President and CEO of Priceline.com, Jeffery Boyd, gestures as he delivers the keynote address to the Economic Club of Detroit at the Ford Conference Center October 9, 2003 in Dearborn, Michigan. - 

As of this week, Priceline is the first S&P 500 company ever to trade above $1,000 a share.

So far there's no sign the online travel booking company will split its stock to make shares more affordable, but more companies with high-price shares are also letting it ride as the bull market continues.

Think back to before the recession; in 2007 there were 41 stock splits on the S&P. So far this year there've been 10.

"So clearly it's become less popular," says Thomas Chemmanur, a finance professor at Boston College who studies stock splits. "From the fundamentals point of view -- operating performance, earnings and so on -- there is really no effect of stock splits."

That's because the total value of the stock stays the same.

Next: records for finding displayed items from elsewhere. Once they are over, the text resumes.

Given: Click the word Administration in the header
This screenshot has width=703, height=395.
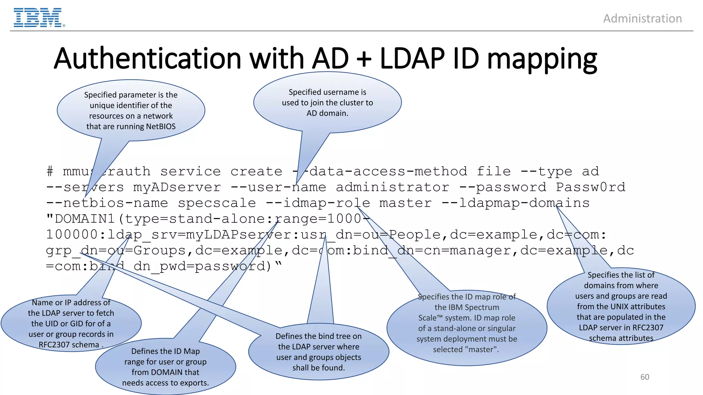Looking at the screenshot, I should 642,19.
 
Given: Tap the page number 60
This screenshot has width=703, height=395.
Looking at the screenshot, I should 645,377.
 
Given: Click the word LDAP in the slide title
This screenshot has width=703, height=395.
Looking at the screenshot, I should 412,58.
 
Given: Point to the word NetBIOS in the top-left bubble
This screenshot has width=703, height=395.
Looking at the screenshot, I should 161,127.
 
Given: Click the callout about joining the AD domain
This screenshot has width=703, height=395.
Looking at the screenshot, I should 327,103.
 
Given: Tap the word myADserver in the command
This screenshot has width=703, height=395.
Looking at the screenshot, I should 177,187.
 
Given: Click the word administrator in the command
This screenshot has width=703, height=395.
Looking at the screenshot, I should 392,187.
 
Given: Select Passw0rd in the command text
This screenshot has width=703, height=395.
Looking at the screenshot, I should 590,187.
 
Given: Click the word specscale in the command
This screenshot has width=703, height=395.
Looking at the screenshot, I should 217,203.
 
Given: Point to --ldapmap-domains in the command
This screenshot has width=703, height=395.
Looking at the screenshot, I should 515,203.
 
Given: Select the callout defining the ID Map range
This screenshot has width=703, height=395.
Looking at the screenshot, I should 165,367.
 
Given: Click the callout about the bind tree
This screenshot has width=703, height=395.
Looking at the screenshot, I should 319,352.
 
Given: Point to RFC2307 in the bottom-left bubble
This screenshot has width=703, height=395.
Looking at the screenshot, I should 54,345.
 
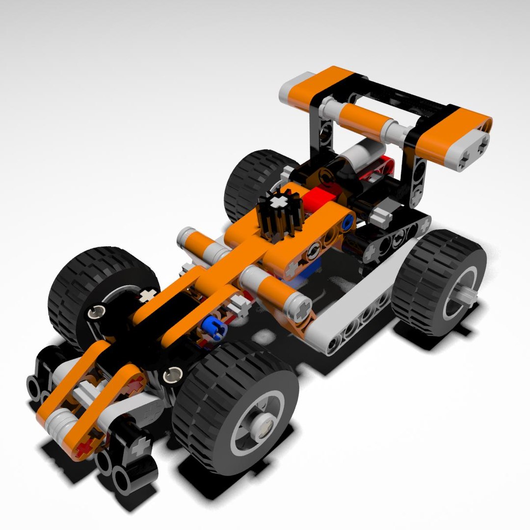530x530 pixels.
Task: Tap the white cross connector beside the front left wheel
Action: [x=147, y=295]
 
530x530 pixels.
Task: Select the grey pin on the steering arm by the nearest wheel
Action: [x=172, y=375]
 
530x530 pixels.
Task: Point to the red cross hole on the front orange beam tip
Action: [x=86, y=447]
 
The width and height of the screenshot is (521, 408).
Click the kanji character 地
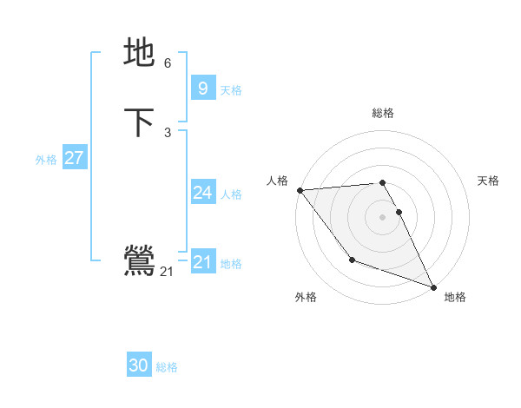tap(139, 52)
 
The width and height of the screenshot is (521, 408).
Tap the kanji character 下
tap(139, 122)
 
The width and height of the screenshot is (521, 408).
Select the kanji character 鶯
tap(139, 260)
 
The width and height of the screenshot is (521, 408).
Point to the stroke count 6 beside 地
tap(168, 63)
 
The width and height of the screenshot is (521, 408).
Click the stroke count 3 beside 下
tap(168, 132)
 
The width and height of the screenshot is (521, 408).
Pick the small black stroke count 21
tap(167, 272)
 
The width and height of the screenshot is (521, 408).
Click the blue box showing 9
tap(202, 88)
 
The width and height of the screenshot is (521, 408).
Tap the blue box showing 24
tap(202, 193)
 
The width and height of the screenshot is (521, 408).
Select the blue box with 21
tap(202, 261)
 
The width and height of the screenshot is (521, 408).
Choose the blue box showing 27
tap(74, 158)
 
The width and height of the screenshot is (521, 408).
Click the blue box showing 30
tap(139, 365)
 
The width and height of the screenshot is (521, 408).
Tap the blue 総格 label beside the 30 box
tap(167, 367)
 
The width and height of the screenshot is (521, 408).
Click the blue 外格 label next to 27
tap(46, 160)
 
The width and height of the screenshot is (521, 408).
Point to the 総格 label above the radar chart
tap(383, 113)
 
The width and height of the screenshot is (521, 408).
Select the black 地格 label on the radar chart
tap(455, 297)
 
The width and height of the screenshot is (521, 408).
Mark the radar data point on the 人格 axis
tap(300, 190)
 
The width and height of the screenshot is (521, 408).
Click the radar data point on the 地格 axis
tap(434, 287)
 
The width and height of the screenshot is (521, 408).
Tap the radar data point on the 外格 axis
tap(352, 260)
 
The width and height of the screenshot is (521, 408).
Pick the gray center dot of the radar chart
tap(383, 216)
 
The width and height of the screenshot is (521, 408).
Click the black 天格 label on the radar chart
tap(489, 181)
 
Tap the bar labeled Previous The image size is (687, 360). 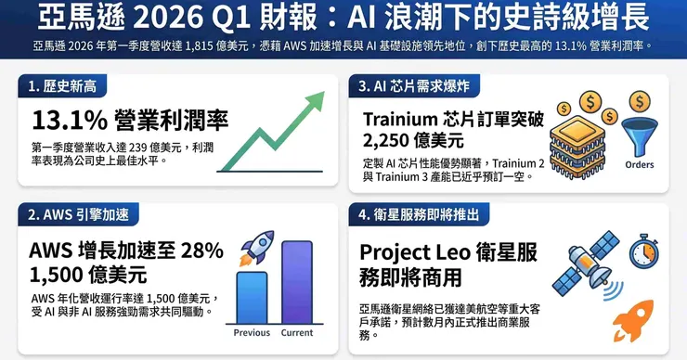(252, 298)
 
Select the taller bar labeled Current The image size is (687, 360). (297, 282)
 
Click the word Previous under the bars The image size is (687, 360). (252, 333)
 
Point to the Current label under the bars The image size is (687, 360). (297, 333)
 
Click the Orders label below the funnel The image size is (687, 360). (640, 165)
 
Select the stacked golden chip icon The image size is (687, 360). (577, 148)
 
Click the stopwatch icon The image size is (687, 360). (644, 251)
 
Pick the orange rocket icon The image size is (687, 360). (633, 321)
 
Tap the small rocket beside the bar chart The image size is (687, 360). (257, 248)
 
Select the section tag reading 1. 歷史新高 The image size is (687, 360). (62, 86)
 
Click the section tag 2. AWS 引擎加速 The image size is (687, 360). (78, 214)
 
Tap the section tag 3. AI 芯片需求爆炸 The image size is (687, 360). (414, 86)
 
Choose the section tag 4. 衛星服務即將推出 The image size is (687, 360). (419, 214)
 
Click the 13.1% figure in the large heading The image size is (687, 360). (70, 120)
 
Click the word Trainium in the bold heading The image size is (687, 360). (400, 119)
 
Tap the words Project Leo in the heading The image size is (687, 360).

Split shares are more affordable for the average Joe, but what if fewer Joes are buying?

"More and more retail investors are gravitating toward mutual funds or Exchange Traded Funds as their vehicle of choice rather than buying individual shares," says Richard Petersen, a Director with S&P Capital IQ. In other words, the actual price of a company's share doesn't matter.

Plus times aren't so tight and high prices are holding. A record number of shares on the S&P 500 are trading above $100, including MasterCard, which has never split its stock, and Apple, whose last split was before the recession.